→ EXERCISE PROMPT
Reproduce the lines below exactly, starting at the one containing "Zur Zeit nicht verfügbar (45, 745)" and stopping at the final line.

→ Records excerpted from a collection
-----
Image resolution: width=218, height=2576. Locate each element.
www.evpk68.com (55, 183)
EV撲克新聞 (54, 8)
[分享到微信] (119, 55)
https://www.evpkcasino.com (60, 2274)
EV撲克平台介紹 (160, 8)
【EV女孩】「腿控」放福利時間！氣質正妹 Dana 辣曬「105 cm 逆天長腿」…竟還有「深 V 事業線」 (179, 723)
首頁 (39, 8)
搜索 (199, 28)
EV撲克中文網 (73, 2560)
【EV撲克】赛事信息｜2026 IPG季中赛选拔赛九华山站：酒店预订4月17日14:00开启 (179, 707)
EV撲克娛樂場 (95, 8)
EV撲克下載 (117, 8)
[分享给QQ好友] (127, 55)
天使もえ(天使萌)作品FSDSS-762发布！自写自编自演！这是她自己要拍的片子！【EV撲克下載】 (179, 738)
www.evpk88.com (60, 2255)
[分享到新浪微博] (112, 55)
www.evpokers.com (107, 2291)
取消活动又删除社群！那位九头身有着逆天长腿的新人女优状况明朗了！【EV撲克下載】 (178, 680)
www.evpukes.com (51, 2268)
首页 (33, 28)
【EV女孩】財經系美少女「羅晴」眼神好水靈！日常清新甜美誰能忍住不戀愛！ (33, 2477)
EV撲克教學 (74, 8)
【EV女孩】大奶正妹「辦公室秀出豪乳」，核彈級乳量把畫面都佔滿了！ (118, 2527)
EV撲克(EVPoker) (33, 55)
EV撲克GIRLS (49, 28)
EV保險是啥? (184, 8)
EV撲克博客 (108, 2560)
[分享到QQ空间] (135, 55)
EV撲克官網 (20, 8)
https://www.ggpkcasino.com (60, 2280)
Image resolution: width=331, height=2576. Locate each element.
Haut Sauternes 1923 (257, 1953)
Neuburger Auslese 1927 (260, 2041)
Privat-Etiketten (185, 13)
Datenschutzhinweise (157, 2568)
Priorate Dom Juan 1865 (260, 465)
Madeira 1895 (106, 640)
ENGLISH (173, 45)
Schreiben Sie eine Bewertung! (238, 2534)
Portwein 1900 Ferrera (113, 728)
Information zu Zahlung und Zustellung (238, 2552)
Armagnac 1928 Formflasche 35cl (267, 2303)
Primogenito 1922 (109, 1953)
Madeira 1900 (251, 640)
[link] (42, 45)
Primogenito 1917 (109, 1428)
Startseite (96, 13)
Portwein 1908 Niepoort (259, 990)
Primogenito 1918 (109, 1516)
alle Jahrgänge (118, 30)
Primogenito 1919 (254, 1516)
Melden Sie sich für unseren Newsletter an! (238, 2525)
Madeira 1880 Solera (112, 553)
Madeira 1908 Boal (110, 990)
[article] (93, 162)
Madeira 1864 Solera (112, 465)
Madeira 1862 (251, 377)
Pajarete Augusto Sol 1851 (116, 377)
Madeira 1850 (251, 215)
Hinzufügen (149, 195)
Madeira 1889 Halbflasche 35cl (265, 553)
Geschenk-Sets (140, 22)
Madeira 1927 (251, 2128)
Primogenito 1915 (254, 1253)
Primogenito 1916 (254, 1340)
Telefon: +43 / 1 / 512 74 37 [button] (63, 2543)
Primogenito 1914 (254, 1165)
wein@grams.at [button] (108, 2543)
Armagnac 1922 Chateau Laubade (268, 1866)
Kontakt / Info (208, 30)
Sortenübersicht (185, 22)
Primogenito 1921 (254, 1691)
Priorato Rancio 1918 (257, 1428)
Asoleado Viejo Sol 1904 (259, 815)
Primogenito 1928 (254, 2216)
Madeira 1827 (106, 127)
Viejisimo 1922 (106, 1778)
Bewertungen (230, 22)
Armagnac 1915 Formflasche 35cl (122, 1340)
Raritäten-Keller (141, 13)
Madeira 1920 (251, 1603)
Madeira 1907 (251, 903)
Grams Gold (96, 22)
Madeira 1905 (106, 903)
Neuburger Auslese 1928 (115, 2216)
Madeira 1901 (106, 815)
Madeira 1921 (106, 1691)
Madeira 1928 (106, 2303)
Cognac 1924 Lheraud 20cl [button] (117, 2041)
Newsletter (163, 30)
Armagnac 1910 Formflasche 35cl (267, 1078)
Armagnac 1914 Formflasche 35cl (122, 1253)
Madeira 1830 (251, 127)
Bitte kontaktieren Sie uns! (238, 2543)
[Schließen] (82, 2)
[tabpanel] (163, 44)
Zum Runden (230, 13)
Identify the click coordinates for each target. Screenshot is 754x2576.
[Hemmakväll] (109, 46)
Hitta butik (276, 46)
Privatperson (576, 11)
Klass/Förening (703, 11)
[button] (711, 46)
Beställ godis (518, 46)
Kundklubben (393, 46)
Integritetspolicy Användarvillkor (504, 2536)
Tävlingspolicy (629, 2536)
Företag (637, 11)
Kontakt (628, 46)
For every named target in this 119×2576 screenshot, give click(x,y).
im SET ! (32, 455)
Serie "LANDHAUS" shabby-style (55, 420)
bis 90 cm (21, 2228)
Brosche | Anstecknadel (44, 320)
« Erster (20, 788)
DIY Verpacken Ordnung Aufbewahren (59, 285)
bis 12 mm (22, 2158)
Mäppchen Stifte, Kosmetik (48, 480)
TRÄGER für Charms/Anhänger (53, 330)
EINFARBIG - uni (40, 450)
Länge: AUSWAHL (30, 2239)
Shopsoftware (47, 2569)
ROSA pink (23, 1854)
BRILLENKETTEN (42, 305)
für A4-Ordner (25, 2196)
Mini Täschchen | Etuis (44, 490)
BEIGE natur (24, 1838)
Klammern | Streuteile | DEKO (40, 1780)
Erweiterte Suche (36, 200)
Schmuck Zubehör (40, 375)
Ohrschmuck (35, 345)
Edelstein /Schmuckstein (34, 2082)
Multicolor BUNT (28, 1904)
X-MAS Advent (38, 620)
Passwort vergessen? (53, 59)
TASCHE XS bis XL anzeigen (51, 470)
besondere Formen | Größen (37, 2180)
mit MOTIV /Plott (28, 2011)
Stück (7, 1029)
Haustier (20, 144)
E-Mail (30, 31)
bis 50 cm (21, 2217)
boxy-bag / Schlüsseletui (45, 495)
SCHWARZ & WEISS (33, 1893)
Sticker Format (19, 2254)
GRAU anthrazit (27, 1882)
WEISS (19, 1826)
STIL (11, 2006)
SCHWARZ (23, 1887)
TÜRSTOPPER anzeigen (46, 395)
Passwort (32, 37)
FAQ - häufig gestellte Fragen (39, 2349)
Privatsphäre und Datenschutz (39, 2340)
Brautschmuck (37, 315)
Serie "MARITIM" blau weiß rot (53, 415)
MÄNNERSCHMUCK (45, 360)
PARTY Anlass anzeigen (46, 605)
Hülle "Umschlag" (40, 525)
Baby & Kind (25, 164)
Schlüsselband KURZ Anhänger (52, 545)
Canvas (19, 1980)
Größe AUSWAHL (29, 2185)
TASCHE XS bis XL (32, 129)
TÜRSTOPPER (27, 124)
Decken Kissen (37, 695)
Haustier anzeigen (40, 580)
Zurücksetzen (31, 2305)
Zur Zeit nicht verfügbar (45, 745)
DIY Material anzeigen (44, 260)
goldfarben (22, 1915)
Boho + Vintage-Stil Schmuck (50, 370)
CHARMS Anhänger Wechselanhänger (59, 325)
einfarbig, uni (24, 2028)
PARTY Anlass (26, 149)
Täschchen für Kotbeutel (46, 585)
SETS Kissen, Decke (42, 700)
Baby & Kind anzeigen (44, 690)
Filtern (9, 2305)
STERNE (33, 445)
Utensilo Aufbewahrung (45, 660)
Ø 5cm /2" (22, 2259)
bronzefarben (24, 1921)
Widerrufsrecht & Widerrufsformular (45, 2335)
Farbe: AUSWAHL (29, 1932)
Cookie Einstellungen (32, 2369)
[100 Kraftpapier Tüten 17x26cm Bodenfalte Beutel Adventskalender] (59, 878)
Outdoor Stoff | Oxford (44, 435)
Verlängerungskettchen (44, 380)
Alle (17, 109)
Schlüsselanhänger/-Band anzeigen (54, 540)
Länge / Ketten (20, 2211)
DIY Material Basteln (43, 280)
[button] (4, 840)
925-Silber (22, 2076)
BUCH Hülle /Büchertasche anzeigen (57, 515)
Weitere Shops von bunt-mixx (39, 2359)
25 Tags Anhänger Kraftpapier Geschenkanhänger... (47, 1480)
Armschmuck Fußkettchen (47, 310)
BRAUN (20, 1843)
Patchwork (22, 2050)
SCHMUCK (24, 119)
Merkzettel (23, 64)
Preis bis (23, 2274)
-----
→ ANSWER AREA
Zur Zeit nicht verfügbar (45, 745)
DIY Material anzeigen (44, 260)
goldfarben (22, 1915)
Boho + Vintage-Stil Schmuck (50, 370)
CHARMS Anhänger Wechselanhänger (59, 325)
einfarbig, uni (24, 2028)
PARTY Anlass (26, 149)
Täschchen für Kotbeutel (46, 585)
SETS Kissen, Decke (42, 700)
Baby & Kind anzeigen (44, 690)
Filtern (9, 2305)
STERNE (33, 445)
Utensilo Aufbewahrung (45, 660)
Ø 5cm /2" (22, 2259)
bronzefarben (24, 1921)
Widerrufsrecht & Widerrufsformular (45, 2335)
Farbe: AUSWAHL (29, 1932)
Cookie Einstellungen (32, 2369)
[100 Kraftpapier Tüten 17x26cm Bodenfalte Beutel Adventskalender] (59, 878)
Outdoor Stoff | Oxford (44, 435)
Verlängerungskettchen (44, 380)
Alle (17, 109)
Schlüsselanhänger/-Band anzeigen (54, 540)
Länge / Ketten (20, 2211)
DIY Material Basteln (43, 280)
[button] (4, 840)
925-Silber (22, 2076)
BUCH Hülle /Büchertasche anzeigen (57, 515)
Weitere Shops von bunt-mixx (39, 2359)
25 Tags Anhänger Kraftpapier Geschenkanhänger... (47, 1480)
Armschmuck Fußkettchen (47, 310)
BRAUN (20, 1843)
Patchwork (22, 2050)
SCHMUCK (24, 119)
Merkzettel (23, 64)
Preis bis (23, 2274)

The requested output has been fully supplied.